[Stored records]
+++

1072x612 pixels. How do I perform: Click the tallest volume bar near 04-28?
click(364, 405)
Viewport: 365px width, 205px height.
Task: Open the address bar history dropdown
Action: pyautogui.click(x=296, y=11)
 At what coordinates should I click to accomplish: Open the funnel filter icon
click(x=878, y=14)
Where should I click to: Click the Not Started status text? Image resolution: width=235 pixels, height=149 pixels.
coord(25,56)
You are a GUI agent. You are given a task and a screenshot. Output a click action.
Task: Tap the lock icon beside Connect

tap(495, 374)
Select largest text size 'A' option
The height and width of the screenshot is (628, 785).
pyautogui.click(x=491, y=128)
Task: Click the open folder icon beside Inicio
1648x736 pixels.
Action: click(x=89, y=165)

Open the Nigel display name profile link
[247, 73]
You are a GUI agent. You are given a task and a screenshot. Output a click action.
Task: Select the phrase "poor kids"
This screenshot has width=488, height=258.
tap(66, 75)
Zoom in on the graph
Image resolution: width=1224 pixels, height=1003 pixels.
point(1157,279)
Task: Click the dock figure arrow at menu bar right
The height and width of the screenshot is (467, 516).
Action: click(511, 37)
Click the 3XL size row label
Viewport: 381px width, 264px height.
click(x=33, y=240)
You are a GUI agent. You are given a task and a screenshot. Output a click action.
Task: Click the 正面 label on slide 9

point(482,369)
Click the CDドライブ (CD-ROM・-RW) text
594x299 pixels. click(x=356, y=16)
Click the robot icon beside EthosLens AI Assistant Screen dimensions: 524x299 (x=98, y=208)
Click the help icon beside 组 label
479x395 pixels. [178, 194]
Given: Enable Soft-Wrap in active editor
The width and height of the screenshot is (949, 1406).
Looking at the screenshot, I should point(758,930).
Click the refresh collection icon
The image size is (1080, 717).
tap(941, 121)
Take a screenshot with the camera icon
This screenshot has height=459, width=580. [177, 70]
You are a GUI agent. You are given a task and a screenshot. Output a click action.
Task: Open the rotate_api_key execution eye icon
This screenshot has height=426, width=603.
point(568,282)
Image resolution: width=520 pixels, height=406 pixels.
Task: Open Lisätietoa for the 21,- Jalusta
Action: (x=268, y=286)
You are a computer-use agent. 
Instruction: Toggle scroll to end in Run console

+++

Each of the entries must be set down exactly, none omitted.

▶ **ANSWER SECTION**:
1072x612 pixels. How do I perform: Click the tallest volume bar near 04-28?
click(364, 405)
Viewport: 365px width, 205px height.
Task: Open the address bar history dropdown
Action: pyautogui.click(x=296, y=11)
 At what coordinates should I click to accomplish: Open the funnel filter icon
click(x=878, y=14)
Where should I click to: Click the Not Started status text? Image resolution: width=235 pixels, height=149 pixels.
coord(25,56)
You are a GUI agent. You are given a task and a screenshot. Output a click action.
Task: Tap the lock icon beside Connect

tap(495, 374)
Select largest text size 'A' option
The height and width of the screenshot is (628, 785).
pyautogui.click(x=491, y=128)
Task: Click the open folder icon beside Inicio
1648x736 pixels.
Action: click(x=89, y=165)

Open the Nigel display name profile link
[247, 73]
You are a GUI agent. You are given a task and a screenshot. Output a click action.
Task: Select the phrase "poor kids"
This screenshot has width=488, height=258.
tap(66, 75)
Zoom in on the graph
Image resolution: width=1224 pixels, height=1003 pixels.
point(1157,279)
Task: Click the dock figure arrow at menu bar right
The height and width of the screenshot is (467, 516).
Action: click(511, 37)
Click the 3XL size row label
Viewport: 381px width, 264px height.
click(x=33, y=240)
You are a GUI agent. You are given a task and a screenshot. Output a click action.
Task: Click the 正面 label on slide 9

point(482,369)
Click the CDドライブ (CD-ROM・-RW) text
594x299 pixels. click(x=356, y=16)
Click the robot icon beside EthosLens AI Assistant Screen dimensions: 524x299 (x=98, y=208)
Click the help icon beside 组 label
479x395 pixels. [178, 194]
Given: Enable Soft-Wrap in active editor
The width and height of the screenshot is (949, 1406).
Looking at the screenshot, I should point(758,930).
Click the refresh collection icon
The image size is (1080, 717).
tap(941, 121)
Take a screenshot with the camera icon
This screenshot has height=459, width=580. [177, 70]
You are a GUI agent. You are given a task and a screenshot. Output a click action.
Task: Open the rotate_api_key execution eye icon
This screenshot has height=426, width=603.
point(568,282)
Image resolution: width=520 pixels, height=406 pixels.
Task: Open Lisätietoa for the 21,- Jalusta
Action: (x=268, y=286)
You are a computer-use agent. 
Instruction: Toggle scroll to end in Run console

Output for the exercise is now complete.